Have to totally disagree with you here Bufger. The implications for a family not having money can be massive. Stability was perhaps the wrong word. As long are stable enough to support the kiddy for the next what, 20 years, then best of luck with the conceiving. But as someone else said, if you struggle to pay debts now, or its going to take you 2 years on a good wage, how would you manage with severly reduced income and more outgoings?
Food for thought.0 -
considering your DMP i would wait. But i am very oprganised,and like knowing i am secure.
I would find out what you would live off whilst on mat pay and try to live off that - throw the rest at the debt - clear the edebt sooner, get preg sooner, or you mention a wedding, are you doing it 'on the cheap' ie no silly expenses? If you can cut back you could put the money you saved on wedding towards debt.
I had my 1st child 11 years ago and we could afford it. When i wanted child 2 things were different, our mortgage would triple as we would need to move home, my mat pay wasnt as good as at the company i was with when i had child 1, oh was commission based the list goes on and on. We waited for 3 years after deciding we wanted another child before we started 'trying' for number 2 because we wanted to ensure we were financially stable.
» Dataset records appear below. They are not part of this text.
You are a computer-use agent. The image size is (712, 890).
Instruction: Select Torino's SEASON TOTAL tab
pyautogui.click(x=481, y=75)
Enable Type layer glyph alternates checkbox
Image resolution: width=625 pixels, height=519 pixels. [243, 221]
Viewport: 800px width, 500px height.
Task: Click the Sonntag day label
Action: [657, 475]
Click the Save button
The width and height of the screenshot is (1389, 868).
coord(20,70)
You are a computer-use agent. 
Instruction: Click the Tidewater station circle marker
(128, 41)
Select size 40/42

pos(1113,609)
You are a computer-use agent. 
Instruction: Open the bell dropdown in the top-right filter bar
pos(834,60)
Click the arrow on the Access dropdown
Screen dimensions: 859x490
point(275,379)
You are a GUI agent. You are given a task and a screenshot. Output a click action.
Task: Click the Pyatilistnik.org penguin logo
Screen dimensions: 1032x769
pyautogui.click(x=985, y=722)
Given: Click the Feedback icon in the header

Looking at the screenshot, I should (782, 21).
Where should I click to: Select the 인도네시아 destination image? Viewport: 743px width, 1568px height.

This meant that when i was due to go back to work i didnt have to if i didnt want to, we learnt to live on 1 wage and did so quite comfortably. Youngest is 17 months now and i have just started to work part time because i want to, not because the pressure is on. So, for me waiting the 3 years has paid dividends, if we had had a baby when we 'wanted' one I would have to have returned to work when baby was 4 months old and i didnt want to do that -so chose to wait
You dont need me to tell you but a baby is hard work, it drains you, changes your relationship and is the most wonderful thing you will ever experience - but if you have other worries ie money etc on top of that it can impact your relationship in a massive way.
As i say i would look at reducing the debt now - theres 8 months left in 2010 - why not throw all you have at the debt and re-asses then. This should be the incentive you need to clear the debt as soon as you can!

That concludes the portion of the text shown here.